Thursday, April 29, 2010

Application of Second Generation Sequencing to Cancer Genomics

A review by me titled "Application of Second Generation Sequencing to Cancer Genomics" is now available on the Advance Access section of Briefings in Bioinformatics. You'll need a subscription to read it.

I got a little obsessive about making the paper comprehensive. While the paper does focus on using second generation sequencing for mutation, rearrangement and copy number aberration detection (explicitly ruling out of scope RNA-Seq and epigenomics), it does attempt to touch on every paper in the field up to March 1st. To my chagrin I discovered just after submitting the final revision that I had omitted one paper. I was able to slide it into the final proof, but not without making a small error. There's one other paper I might have mentioned that actually used whole genome amplification upstream of second generation sequencing on a human sample, though it's not a very good paper, the sequencing coverage is horrid and wasn't about cancer. In any case, it won't shock me completely -- but a lot -- if someone can find a paper in that timeframe that I missed. So don't gloat too much if you find one -- but please post here if you find any!

Of course, any constructive criticism is welcome. There are bits I would be tempted to rewrite if I went through the exercise again and the part on predicting the functional implications of mutations could easily be blown out into a review of its own. I don't have time to commit to that, but if anyone wants to draft one I'd help shepherd it at Briefings. I'm actually on the Editorial Board there and this review erases my long-term guilt over being on the masthead for a number of years without actually contributing anything.

As I state in the intro, in a field such as this a printed review is doomed to made incomplete very quickly. I'm actually a bit surprised that there has been only one major cancer genomics paper between my cutoff and the preprint emerging -- the breast cancer quartet paper from Wash U. I fully expect many more papers to appear before the physical issue shows up (probably in the fall) and certainly a year from now much should have happened. But, it is useful to mark off the state of a field at a certain time. In some fields it is common to publish annual or semi-annual reviews which update on all the major events since the last review; perhaps I should start logging papers with that sort of concept in mind.

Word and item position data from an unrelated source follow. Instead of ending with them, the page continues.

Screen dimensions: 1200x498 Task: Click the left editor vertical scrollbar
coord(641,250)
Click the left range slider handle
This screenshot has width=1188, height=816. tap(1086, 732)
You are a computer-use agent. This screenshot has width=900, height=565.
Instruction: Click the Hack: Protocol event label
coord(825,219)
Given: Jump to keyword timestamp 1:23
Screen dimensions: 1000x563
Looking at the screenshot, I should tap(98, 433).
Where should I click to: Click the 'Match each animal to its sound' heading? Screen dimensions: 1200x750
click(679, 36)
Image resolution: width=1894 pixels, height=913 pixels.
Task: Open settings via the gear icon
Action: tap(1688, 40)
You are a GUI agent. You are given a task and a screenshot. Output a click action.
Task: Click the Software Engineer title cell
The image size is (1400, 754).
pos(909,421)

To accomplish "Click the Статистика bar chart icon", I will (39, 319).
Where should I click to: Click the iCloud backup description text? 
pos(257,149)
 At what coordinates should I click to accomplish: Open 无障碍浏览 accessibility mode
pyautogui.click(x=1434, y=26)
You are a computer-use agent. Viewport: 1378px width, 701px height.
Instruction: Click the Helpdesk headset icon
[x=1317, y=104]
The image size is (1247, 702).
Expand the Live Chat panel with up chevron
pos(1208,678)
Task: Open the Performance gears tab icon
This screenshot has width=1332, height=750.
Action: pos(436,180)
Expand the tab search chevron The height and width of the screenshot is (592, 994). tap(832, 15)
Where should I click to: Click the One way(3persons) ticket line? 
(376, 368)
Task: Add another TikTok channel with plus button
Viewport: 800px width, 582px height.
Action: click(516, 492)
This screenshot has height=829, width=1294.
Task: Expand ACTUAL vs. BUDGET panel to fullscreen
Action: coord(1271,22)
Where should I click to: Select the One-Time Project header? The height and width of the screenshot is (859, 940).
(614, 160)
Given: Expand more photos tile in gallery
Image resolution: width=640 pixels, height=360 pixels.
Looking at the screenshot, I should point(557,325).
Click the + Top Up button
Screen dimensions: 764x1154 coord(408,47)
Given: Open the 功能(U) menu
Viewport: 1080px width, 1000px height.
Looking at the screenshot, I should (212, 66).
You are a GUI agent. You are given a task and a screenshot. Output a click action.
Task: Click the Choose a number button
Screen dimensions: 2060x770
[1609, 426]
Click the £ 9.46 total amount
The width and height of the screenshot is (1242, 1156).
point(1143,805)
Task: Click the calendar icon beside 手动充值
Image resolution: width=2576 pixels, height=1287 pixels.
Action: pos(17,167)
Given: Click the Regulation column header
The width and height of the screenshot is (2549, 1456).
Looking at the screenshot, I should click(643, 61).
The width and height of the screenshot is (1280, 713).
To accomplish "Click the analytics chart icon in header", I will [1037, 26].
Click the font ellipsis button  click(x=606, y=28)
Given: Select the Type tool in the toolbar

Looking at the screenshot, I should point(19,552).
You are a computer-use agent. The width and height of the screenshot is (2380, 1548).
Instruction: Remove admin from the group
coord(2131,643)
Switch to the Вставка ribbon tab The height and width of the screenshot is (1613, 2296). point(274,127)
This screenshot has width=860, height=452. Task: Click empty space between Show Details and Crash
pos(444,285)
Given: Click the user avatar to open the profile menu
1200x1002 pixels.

One last note: now I can read "the competition". Seriously, another review on the subject by Elaine Mardis and Rick Wilson came out around the time I had my first crude set of paragraphs (it would be stretch to grant it the title of draft). At that time, I had two small targeted projects in process and they had already published two leukemia genome sequences. It was tempting to read it, but I feared I would be overly influenced by it or worse would be paranoid about plagiarizing bits, so I decided not to read it until my review published.